Exercise details:
Look over the lines below. Report each one that includes the string "panel".
----- Data provided -----
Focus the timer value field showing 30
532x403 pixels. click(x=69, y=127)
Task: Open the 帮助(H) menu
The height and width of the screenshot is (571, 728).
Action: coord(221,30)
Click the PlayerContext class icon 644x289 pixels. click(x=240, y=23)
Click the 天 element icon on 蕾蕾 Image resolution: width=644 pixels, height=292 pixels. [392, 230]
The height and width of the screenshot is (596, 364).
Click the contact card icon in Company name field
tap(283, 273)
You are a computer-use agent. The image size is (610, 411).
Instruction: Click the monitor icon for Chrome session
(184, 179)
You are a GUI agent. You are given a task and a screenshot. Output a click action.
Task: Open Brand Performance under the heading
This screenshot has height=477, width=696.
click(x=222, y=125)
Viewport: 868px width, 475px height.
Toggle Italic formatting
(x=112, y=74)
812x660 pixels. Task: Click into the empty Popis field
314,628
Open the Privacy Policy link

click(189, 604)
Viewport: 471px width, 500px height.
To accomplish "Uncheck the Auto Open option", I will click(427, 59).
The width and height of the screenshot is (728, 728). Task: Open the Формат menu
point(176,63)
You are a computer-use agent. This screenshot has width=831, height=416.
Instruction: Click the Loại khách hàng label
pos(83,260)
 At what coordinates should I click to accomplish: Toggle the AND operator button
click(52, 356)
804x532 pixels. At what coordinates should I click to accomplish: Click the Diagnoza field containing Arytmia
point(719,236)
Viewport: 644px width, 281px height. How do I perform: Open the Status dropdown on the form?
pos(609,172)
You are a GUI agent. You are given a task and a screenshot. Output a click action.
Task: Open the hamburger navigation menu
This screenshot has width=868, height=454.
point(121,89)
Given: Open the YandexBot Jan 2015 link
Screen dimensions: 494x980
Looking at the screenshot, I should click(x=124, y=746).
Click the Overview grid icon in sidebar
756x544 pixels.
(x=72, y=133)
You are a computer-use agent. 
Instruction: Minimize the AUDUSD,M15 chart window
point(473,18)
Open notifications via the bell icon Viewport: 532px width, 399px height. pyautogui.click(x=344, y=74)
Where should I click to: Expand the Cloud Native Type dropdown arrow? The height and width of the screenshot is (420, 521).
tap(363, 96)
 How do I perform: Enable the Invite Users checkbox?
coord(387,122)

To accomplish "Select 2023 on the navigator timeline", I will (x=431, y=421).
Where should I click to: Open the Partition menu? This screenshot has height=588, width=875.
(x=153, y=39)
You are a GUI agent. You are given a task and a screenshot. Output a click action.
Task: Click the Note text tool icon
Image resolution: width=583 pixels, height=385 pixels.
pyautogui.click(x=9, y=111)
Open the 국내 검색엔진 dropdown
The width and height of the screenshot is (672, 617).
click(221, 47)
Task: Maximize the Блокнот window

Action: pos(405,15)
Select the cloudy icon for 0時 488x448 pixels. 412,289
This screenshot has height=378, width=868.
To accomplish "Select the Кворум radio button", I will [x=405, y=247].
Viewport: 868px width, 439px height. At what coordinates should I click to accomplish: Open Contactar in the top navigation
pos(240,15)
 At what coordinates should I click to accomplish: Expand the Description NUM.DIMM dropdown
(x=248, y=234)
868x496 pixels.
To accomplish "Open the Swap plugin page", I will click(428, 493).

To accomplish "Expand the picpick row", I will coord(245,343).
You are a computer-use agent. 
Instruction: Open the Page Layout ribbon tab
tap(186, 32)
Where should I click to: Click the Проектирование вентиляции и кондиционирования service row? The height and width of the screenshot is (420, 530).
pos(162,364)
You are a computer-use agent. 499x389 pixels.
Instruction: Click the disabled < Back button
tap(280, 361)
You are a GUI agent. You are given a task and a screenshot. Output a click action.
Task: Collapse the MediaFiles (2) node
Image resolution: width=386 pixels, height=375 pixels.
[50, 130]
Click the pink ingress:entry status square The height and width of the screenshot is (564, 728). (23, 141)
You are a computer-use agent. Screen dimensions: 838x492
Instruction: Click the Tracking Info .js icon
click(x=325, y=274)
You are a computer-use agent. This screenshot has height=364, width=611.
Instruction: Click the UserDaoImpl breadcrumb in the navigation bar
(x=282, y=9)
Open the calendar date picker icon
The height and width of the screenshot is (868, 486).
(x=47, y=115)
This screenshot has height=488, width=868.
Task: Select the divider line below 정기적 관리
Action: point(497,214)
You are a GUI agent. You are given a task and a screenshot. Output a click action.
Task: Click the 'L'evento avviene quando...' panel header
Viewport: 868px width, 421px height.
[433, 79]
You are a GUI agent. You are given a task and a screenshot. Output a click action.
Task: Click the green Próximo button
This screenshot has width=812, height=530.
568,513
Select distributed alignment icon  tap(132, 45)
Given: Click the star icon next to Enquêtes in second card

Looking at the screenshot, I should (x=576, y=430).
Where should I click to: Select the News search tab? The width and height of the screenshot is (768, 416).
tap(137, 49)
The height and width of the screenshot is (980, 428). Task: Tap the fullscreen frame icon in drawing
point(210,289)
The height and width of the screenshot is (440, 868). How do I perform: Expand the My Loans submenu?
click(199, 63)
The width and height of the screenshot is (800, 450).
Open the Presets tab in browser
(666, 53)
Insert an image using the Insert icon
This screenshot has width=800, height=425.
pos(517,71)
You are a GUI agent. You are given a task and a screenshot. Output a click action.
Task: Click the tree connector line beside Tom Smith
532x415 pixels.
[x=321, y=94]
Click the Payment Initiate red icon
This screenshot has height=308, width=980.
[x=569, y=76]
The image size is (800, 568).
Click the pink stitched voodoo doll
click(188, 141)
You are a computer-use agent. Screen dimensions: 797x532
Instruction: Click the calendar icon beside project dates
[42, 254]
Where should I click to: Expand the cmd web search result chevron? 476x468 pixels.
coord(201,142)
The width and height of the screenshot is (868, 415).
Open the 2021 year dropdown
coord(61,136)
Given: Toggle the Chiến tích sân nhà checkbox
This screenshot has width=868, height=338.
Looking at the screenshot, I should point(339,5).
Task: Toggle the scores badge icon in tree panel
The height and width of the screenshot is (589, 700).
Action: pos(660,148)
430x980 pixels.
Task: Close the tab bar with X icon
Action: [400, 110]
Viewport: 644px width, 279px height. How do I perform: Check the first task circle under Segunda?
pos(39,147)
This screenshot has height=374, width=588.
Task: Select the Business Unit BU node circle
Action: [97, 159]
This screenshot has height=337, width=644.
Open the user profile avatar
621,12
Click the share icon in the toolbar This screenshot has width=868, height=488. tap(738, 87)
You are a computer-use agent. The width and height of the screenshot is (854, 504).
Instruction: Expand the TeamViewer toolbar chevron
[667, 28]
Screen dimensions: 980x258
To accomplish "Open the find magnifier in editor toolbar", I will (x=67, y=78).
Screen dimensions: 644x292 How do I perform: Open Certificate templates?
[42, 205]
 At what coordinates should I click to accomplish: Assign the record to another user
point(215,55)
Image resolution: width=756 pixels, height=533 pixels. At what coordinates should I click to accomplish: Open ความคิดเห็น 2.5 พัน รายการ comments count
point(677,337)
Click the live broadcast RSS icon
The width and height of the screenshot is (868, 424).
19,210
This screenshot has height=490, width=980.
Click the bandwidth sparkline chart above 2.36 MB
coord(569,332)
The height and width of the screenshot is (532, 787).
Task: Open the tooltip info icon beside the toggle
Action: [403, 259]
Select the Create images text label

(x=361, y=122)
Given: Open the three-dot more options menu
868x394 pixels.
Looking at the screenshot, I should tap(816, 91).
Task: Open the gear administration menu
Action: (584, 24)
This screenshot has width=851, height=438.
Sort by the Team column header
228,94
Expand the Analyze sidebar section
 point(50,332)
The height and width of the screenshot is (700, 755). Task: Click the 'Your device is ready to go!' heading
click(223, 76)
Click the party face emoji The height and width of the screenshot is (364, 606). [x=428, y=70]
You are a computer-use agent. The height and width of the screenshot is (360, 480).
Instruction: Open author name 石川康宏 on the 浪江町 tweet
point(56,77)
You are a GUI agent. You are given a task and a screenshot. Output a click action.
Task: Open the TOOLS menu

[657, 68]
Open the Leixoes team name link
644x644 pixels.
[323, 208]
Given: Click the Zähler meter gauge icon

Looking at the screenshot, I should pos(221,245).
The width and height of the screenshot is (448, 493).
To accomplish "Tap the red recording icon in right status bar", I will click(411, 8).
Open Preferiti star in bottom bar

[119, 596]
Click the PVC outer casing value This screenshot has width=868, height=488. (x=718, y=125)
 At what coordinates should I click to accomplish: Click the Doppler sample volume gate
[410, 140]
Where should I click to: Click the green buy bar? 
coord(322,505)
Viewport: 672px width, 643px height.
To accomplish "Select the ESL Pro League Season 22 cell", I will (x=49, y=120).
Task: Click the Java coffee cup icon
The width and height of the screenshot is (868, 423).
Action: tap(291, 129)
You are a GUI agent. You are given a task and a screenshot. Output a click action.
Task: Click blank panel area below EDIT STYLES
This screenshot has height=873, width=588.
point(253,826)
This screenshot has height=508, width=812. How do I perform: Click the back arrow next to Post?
-----
Response box:
Task: Click the 'L'evento avviene quando...' panel header
Task: Toggle the scores badge icon in tree panel
Task: Click blank panel area below EDIT STYLES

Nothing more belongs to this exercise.